We told him that he could not take over a club like this one even if his name was Julius Goldfarb. Then he began to weep. It was very moving. He pulled up his sleeve and showed us the number which the Hitlerite German beasts had tattooed on him in a murder camp. He also took out a letter written in rather stilted Russian. It wasn't even the original of the letter, just a penciled copy. Some foreign Communist had told him to apply for a job at the railway clubs and somebody else had added the words, "Try Guberovo." The addition was a new handwriting.

We called in the MVD officer and he questioned the poor little Jew. The officer was very kind and after long interrogation he found that the poor refugee was even crazier than we thought. He made out a new set of papers for him and put him on the train for Birobidjan. But we'll be hanged if the fellow didn't get right off the train and climb right on the Vladivostok express. We wired ahead to Iman, Spassk, Mikhailovka, Voroshilov, and Vladivostok for somebody to pick him off the train and turn him around again.

IMAM: COMMENT OF A POLICEMAN

"How can those people at Guberovo expect us to take foreigners off trains when their telegrams reach us forty minutes after the train has pulled out?"

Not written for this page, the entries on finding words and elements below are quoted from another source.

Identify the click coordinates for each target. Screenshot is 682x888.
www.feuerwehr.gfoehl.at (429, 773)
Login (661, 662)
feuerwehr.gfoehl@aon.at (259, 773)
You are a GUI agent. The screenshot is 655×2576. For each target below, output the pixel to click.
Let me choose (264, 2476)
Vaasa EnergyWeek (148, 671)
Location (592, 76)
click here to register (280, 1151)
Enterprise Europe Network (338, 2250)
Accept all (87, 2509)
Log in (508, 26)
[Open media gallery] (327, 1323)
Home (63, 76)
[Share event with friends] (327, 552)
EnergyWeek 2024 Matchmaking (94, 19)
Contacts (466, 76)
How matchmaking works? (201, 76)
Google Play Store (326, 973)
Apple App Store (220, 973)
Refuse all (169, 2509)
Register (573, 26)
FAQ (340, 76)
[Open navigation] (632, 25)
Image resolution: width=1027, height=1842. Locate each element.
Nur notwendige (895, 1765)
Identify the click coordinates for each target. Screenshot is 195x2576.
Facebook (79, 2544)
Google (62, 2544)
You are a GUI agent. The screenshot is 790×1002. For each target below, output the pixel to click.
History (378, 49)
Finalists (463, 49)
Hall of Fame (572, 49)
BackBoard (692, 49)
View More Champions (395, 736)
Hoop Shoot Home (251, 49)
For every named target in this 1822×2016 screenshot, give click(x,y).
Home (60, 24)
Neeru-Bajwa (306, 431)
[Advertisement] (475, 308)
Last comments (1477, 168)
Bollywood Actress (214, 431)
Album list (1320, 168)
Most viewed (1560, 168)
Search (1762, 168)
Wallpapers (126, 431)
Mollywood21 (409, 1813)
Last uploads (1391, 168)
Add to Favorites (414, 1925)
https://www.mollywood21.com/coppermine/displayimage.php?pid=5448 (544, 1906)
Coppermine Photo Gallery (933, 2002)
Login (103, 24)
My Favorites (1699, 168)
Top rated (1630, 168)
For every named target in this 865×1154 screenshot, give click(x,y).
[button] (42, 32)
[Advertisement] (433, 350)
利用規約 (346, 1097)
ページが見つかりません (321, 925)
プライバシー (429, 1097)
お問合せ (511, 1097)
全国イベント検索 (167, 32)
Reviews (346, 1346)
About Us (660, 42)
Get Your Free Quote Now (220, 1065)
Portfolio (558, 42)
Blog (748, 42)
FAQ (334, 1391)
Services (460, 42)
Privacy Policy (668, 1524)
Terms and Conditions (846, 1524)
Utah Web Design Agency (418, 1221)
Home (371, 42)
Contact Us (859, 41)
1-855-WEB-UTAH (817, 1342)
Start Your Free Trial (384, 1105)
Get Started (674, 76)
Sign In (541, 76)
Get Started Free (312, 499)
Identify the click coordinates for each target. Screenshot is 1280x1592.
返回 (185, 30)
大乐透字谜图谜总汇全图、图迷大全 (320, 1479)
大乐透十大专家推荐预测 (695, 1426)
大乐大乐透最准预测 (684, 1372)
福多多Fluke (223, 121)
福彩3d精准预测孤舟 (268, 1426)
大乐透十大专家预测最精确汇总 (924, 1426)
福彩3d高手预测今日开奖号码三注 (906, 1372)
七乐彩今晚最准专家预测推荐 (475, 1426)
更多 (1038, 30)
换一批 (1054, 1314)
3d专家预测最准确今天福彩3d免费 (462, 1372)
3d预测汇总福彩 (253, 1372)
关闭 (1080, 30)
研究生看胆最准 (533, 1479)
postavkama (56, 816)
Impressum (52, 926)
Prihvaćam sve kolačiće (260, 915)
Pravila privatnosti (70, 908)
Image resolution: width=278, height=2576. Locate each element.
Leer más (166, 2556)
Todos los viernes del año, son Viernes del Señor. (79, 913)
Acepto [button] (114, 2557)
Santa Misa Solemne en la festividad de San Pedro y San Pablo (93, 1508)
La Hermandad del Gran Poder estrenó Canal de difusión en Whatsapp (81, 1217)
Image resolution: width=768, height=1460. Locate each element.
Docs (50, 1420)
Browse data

SPASSK: REMARKS OF A RAILWAY GUARD

"The Kapitan had us search the train twice. The crazy Jewish refugee must have gotten off at Iman. Nobody had gotten on at Guberovo except for three or four Asiatic families, with long unpronounceable Mongol names. One of the young Asiatics had gotten tired of having taken the same name as the rest of the family. He changed over to the good Russian name of Andreanov and had given himself the Christian name, Josif. 'Just like the great Comrade Stalin,' he bellowed, every time we asked him about his name. Then the whole family laughed. We used him as interpreter because he spoke the best Russian.

"We arrested two other Jews. One was a former member of the German Social-Democratic Party, a bad egg if I ever saw one. The other was an old woman with a name that went Gold-something-or-other. We sent them both back up to Guberovo."

It had been a near thing at Spassk. The Asiatic families gave him precarious cover. He slipped away from them as the train pulled out of Spassk. It was night. As he jumped into the railway yard, he changed to the role of an animal or a lunatic — a living being who moved apart from identity or words. What he needed, he took by violence or stealth. For days and nights he roamed the woods, moving by the sun and stars, and by a map which was printed indelibly on his mind. The original of that map — the day of Sarah Lomax standing beside him — of Dr. Swanson smiling and talking — seemed infinitely remote.

YEVGENEVKA: NOTICE ON THE COMMUNITY BULLETIN BOARD

A ham and two loaves of bread were stolen from the apartment of Comrade Isogin.